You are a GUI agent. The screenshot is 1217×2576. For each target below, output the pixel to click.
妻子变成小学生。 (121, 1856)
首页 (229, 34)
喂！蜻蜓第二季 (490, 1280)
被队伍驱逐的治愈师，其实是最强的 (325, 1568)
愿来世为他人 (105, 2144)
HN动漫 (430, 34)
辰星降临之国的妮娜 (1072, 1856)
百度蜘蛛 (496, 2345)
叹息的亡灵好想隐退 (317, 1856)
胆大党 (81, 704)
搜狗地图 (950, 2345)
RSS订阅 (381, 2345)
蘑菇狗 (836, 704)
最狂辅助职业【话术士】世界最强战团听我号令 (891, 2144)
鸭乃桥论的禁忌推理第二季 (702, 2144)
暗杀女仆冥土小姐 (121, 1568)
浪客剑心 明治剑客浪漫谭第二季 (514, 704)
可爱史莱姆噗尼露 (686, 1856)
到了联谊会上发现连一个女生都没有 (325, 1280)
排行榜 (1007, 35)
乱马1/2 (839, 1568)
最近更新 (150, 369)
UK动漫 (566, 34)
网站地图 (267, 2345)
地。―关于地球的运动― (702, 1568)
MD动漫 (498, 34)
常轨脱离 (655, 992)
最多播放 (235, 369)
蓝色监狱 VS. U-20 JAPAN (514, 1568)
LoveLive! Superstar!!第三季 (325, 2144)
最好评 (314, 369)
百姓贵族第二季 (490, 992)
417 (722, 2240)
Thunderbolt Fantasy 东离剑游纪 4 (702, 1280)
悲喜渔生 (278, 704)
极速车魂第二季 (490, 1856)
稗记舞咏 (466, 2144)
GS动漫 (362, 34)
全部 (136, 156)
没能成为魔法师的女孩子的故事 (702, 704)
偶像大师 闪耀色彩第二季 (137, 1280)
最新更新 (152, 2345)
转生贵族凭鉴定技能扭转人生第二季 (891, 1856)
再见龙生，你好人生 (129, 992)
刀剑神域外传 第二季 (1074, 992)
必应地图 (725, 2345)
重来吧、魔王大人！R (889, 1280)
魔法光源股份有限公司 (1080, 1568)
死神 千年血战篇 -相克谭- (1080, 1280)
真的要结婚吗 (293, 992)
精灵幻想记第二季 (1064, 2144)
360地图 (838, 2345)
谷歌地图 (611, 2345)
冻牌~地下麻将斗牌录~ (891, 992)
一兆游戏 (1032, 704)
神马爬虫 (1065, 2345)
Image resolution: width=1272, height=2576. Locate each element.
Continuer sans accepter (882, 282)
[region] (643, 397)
• • • • •
Work to do -> Write out the data verbatim, starting at the line that contains "辰星降临之国的妮娜 (1072, 1856)" and ending at the final line of the data, with both of those lines included.

Exercise response ->
辰星降临之国的妮娜 (1072, 1856)
百度蜘蛛 (496, 2345)
叹息的亡灵好想隐退 (317, 1856)
胆大党 (81, 704)
搜狗地图 (950, 2345)
RSS订阅 (381, 2345)
蘑菇狗 (836, 704)
最狂辅助职业【话术士】世界最强战团听我号令 (891, 2144)
鸭乃桥论的禁忌推理第二季 (702, 2144)
暗杀女仆冥土小姐 (121, 1568)
浪客剑心 明治剑客浪漫谭第二季 (514, 704)
可爱史莱姆噗尼露 (686, 1856)
到了联谊会上发现连一个女生都没有 (325, 1280)
排行榜 (1007, 35)
乱马1/2 (839, 1568)
最近更新 (150, 369)
UK动漫 (566, 34)
网站地图 (267, 2345)
地。―关于地球的运动― (702, 1568)
MD动漫 (498, 34)
常轨脱离 (655, 992)
最多播放 (235, 369)
蓝色监狱 VS. U-20 JAPAN (514, 1568)
LoveLive! Superstar!!第三季 (325, 2144)
最好评 (314, 369)
百姓贵族第二季 (490, 992)
417 (722, 2240)
Thunderbolt Fantasy 东离剑游纪 4 (702, 1280)
悲喜渔生 (278, 704)
极速车魂第二季 (490, 1856)
稗记舞咏 (466, 2144)
GS动漫 (362, 34)
全部 (136, 156)
没能成为魔法师的女孩子的故事 (702, 704)
偶像大师 闪耀色彩第二季 (137, 1280)
最新更新 (152, 2345)
转生贵族凭鉴定技能扭转人生第二季 (891, 1856)
再见龙生，你好人生 (129, 992)
刀剑神域外传 第二季 (1074, 992)
必应地图 (725, 2345)
重来吧、魔王大人！R (889, 1280)
魔法光源股份有限公司 (1080, 1568)
死神 千年血战篇 -相克谭- (1080, 1280)
真的要结婚吗 (293, 992)
精灵幻想记第二季 (1064, 2144)
360地图 (838, 2345)
谷歌地图 (611, 2345)
冻牌~地下麻将斗牌录~ (891, 992)
一兆游戏 (1032, 704)
神马爬虫 (1065, 2345)
Image resolution: width=1272, height=2576. Locate each element.
Continuer sans accepter (882, 282)
[region] (643, 397)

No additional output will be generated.